Futuregrowth added to its growing venture capital portfolio of innovative, early-stage growth companies in June when it invested in SweepSouth, a disruptive online platform for booking, managing and paying for home cleaning, and now a variety of other services.

The business, which was first established in June 2014, has expanded its offering from its personalised home cleaning roots to gardening and pool cleaning, heavy lifting, fixing and maintenance and, most recently, commercial sanitation. Its services are available in South Africa’s four major metropolitan areas, namely Cape Town, Johannesburg, Pretoria and Durban.

Amrish Narrandes, head: unlisted equity transactions at Futuregrowth, says: “SweepSouth is an early-stage business disruptor that, instead of solving a Silicon Valley problem, is solving South African-specific problems. The company has taken a large segment of the informal sector, which is one of the biggest employers in South Africa, and formalised it, giving people protection and security in their working environments.”

It’s been more than three months since South Africa went into lockdown and the cost to the economy of the sudden stop in business activities is becoming increasingly apparent. Now more than ever, South Africa needs the dynamism and growth potential, as well as employment, that early-stage innovative companies like SweepSouth have to offer.

Venture capital investments provide the funding that supports the development of these entrepreneurial engines of economic growth. Futuregrowth has been identifying promising companies like SweepSouth that offer great potential from both a commercial and social impact point of view.

Through the Futuregrowth Development Equity Fund, the investment manager makes selective venture capital investments into what it believes to be distinctive businesses and propositions that offer significant growth potential.

SweepSouth stood out for Narrandes because it met all the criteria Futuregrowth has identified as necessary in early-stage companies: SweepSouth has a large addressable market in the informal sector, it is incredibly disruptive, it is having a positive social impact on the economy and the management team has proven credentials in building the company to where it is now, as well as engaging in ongoing innovation.

The business has expanded the scope of its services to the point where it now offers its clients access to a comprehensive suite of personal services. It has also pivoted its service offering into commercial sanitisation, giving it diverse sources of revenue and avenues for future growth.

The social impact credentials of the company are impeccable, says Narrandes. “SweepSouth has played a material role in empowering previously vulnerable informal workers by giving them a voice and the ability to control their destiny because they have flexibility and control over their own time.”

It is SweepSouth’s stated mission to “create happy homes by providing dignified, flexible work at decent pay to SweepStars”. The company calls the people who provide the services on the platform SweepStars because it wanted to move away from loaded terms like “maid” and “char”.

Aisha Pandor, co-founder and CEO of SweepSouth, comments: “We are uplifted each time we see our SweepStars referred to in this way, as it represents how a positive idea can take shape and can change the negative language that has been so deeply entrenched.”
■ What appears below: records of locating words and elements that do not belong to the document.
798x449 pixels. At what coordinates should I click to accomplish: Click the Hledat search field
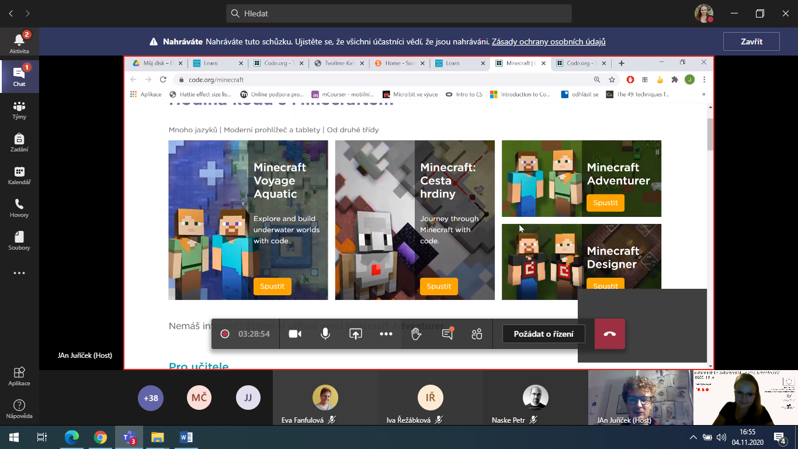pyautogui.click(x=398, y=13)
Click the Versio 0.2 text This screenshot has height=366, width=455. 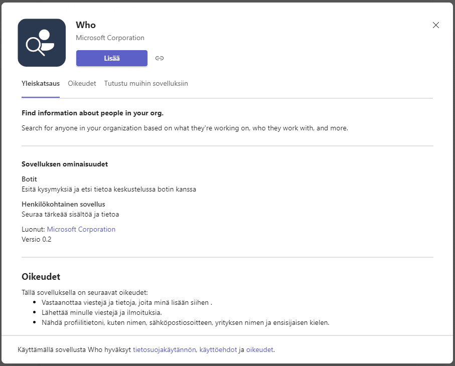[37, 239]
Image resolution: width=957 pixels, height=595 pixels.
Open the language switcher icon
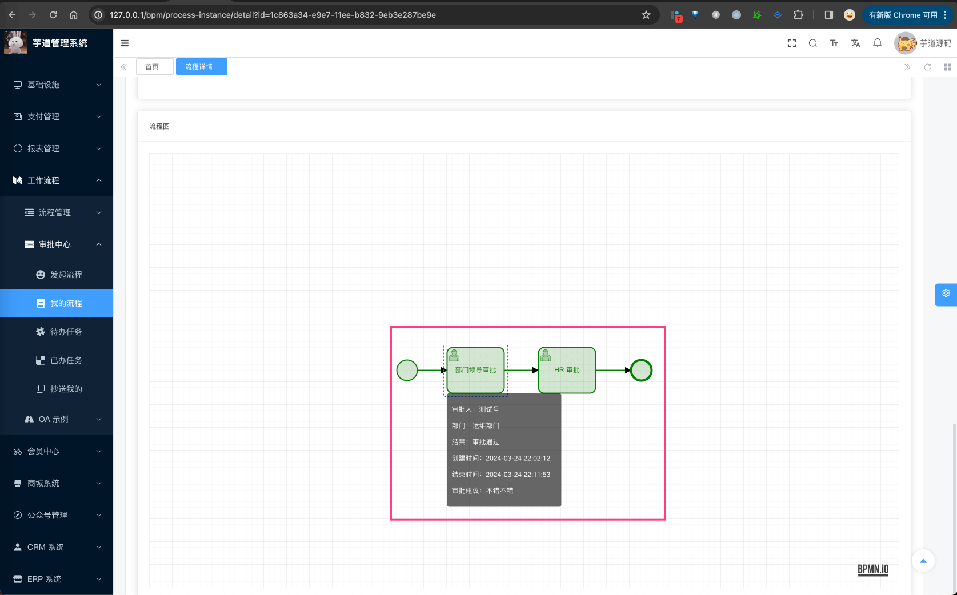point(855,43)
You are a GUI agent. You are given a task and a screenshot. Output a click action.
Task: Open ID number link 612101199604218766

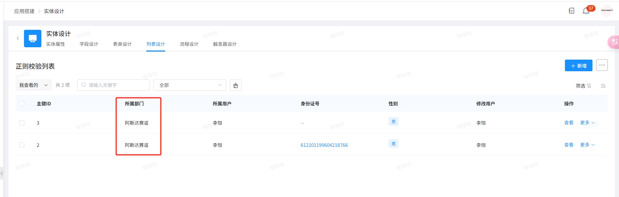pos(324,145)
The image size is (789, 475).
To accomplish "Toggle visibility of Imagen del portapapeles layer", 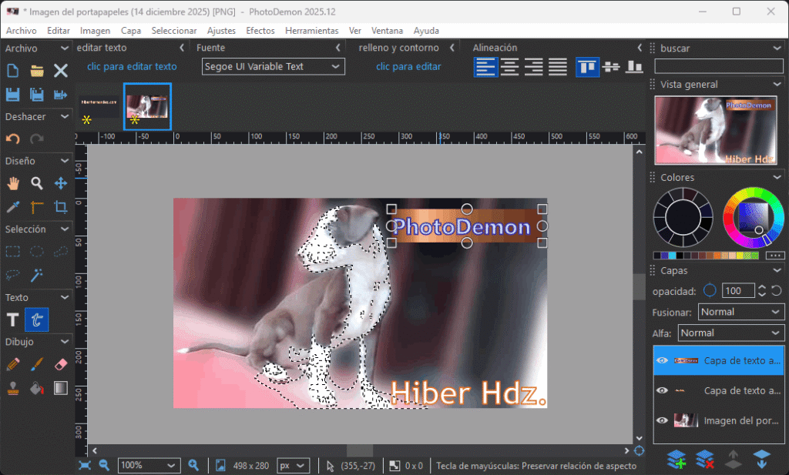I will tap(662, 420).
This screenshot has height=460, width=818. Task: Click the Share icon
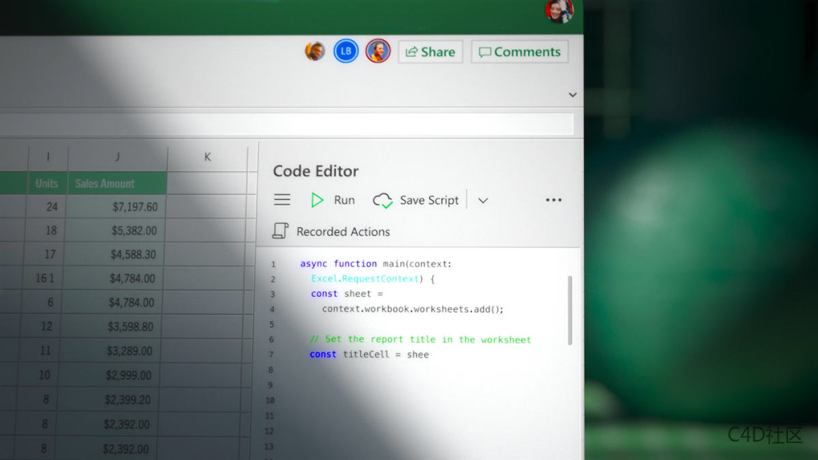point(410,52)
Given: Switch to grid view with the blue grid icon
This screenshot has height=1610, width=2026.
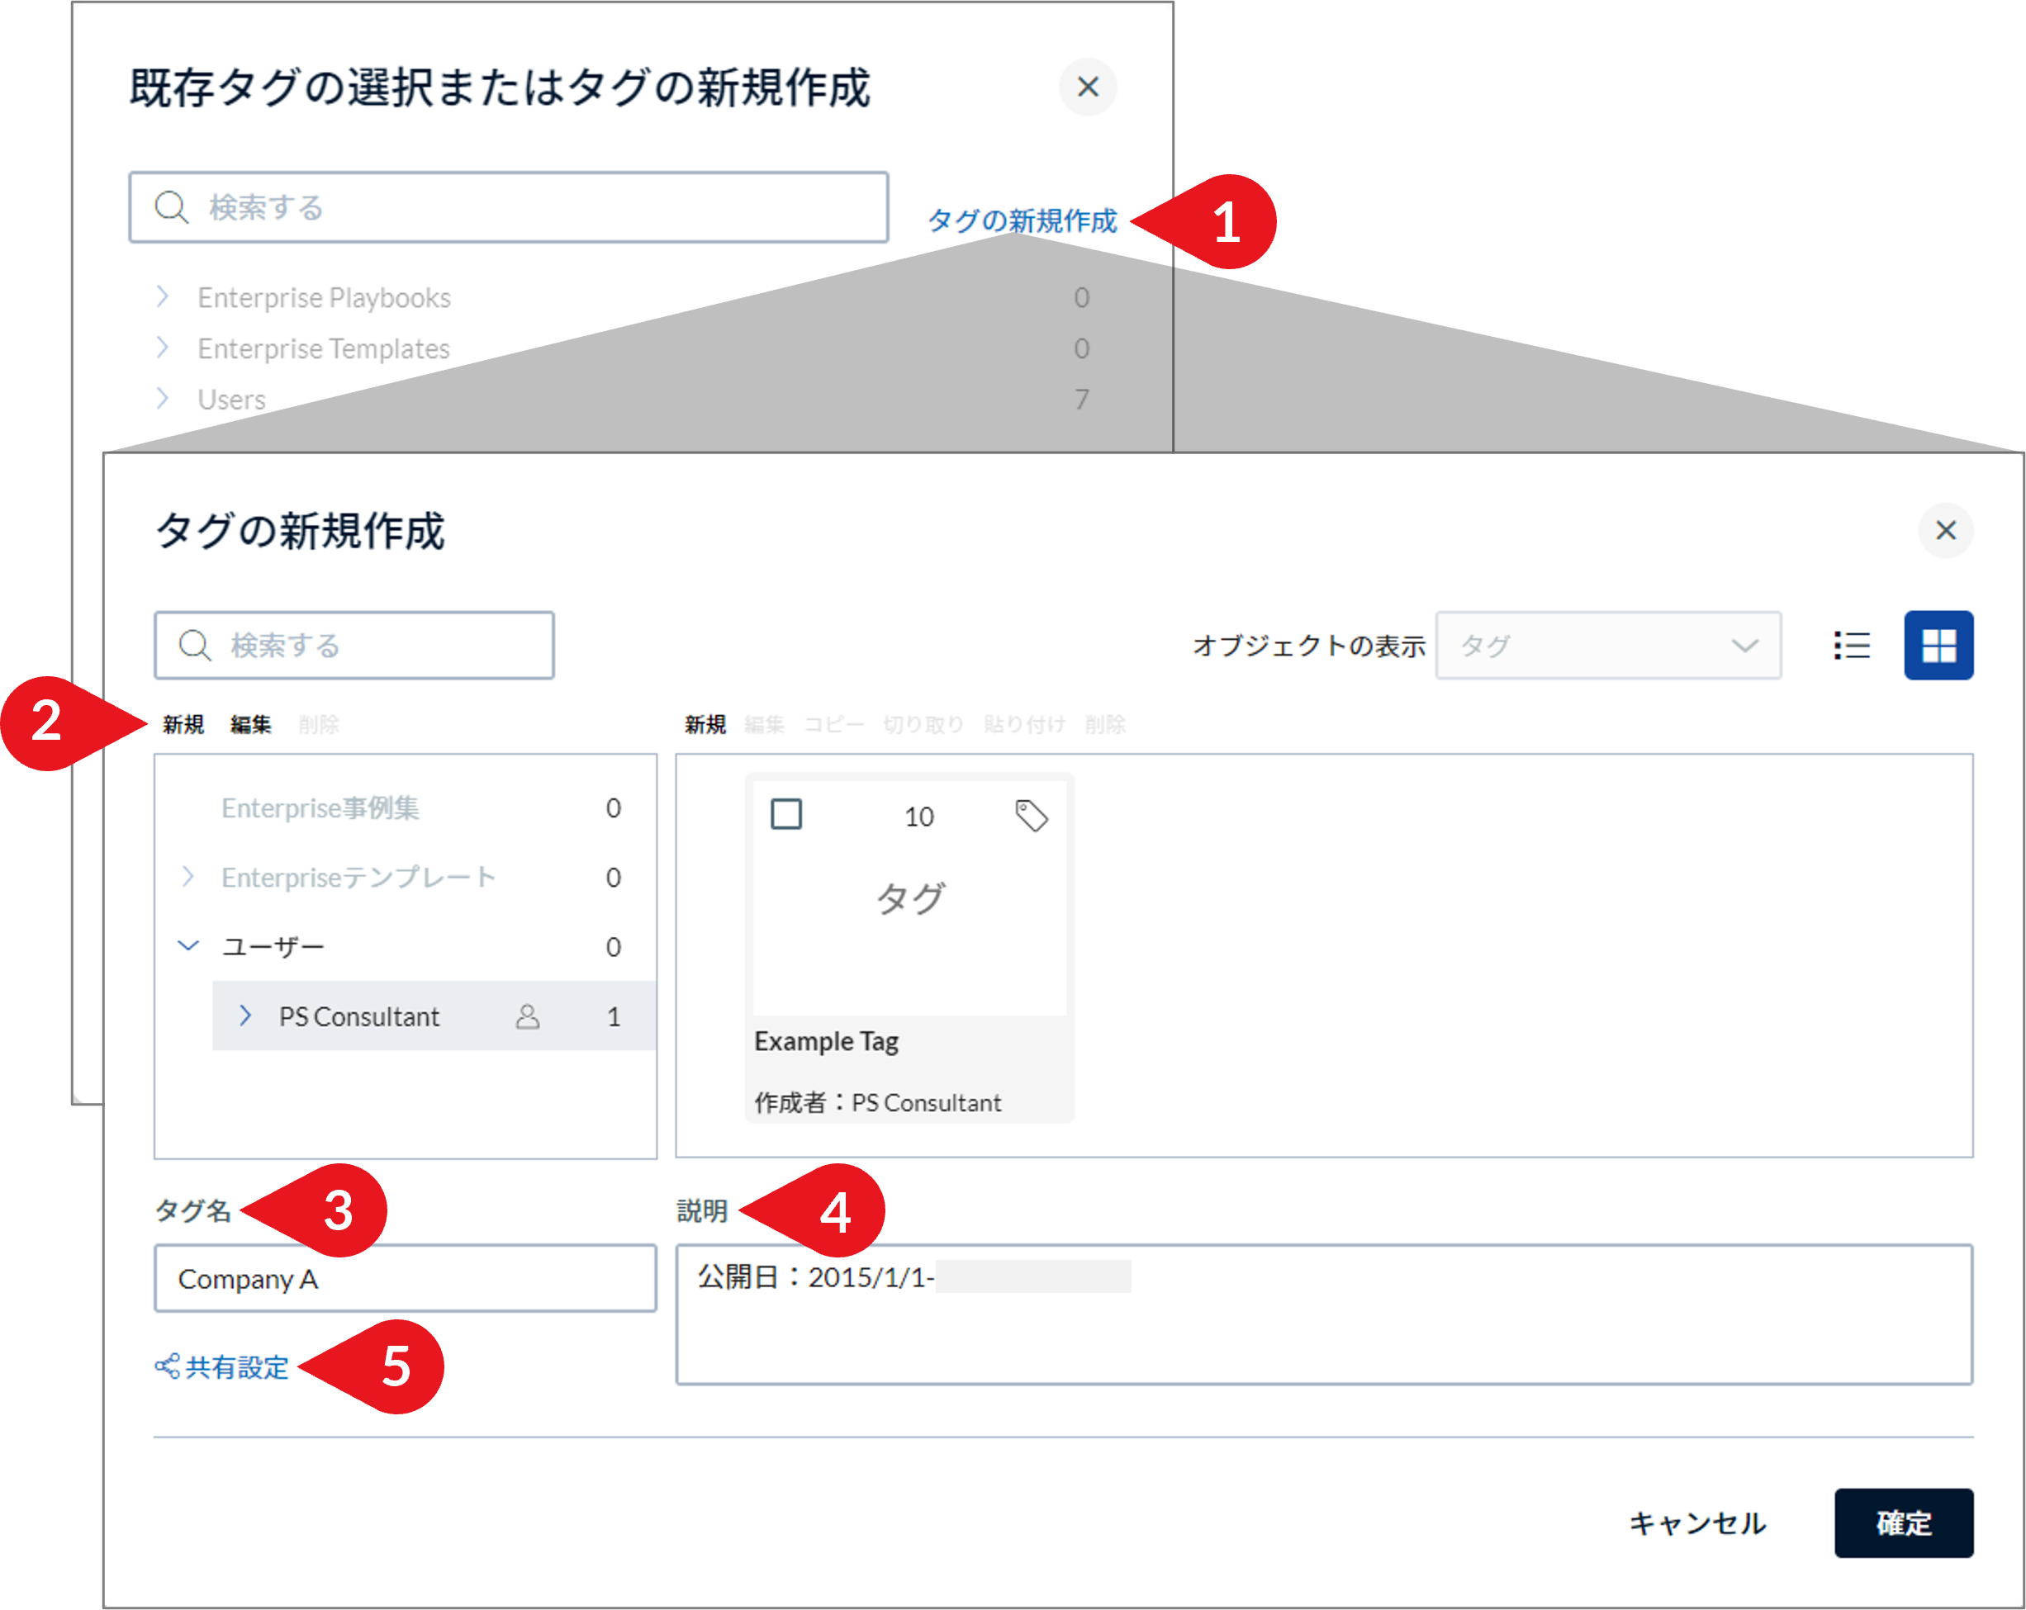Looking at the screenshot, I should [1938, 645].
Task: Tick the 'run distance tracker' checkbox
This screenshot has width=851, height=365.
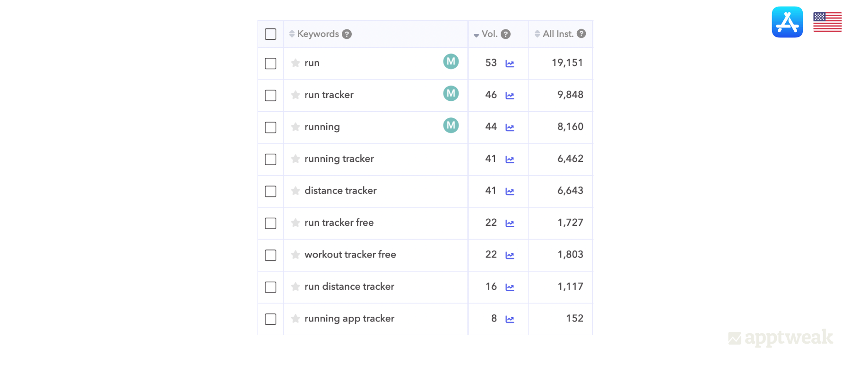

SweepSouth provides dignified work opportunities for thousands of SweepStars, 71% of whom were previously unemployed and 29% of whom were underemployed. A significant 84% of SweepStars are primary breadwinners at home, making the income they earn through the platform vital in enabling them to support their families.

Says Pandor: “SweepStars can dictate where and when they would like to work, earn up to 80% of the booking fee (plus tips), and learn to use technology to unlock the power of a device like a smartphone so that it becomes a tool that provides access to work.”

Futuregrowth’s latest investment in SweepSouth adds to the Fund’s growing portfolio of other early-stage investments. Earlier this year the Fund invested in Lifecheq, a digitised private wealth management business. In late 2018, the asset manager made another venture capital investment in Yoco, the innovative technology-driven point-of-sale payments provider. The Futuregrowth Development Equity Fund was the first South African institutional investor in the company and, to date, the investment has proved to be a success.

These investments put the Futuregrowth Development Equity Fund in a strong position to benefit from the significant growth potential of these entrepreneurial, early-stage investments – while relying on its core established investments to provide the security and consistency of returns needed to balance out the risk-return profile of the Fund.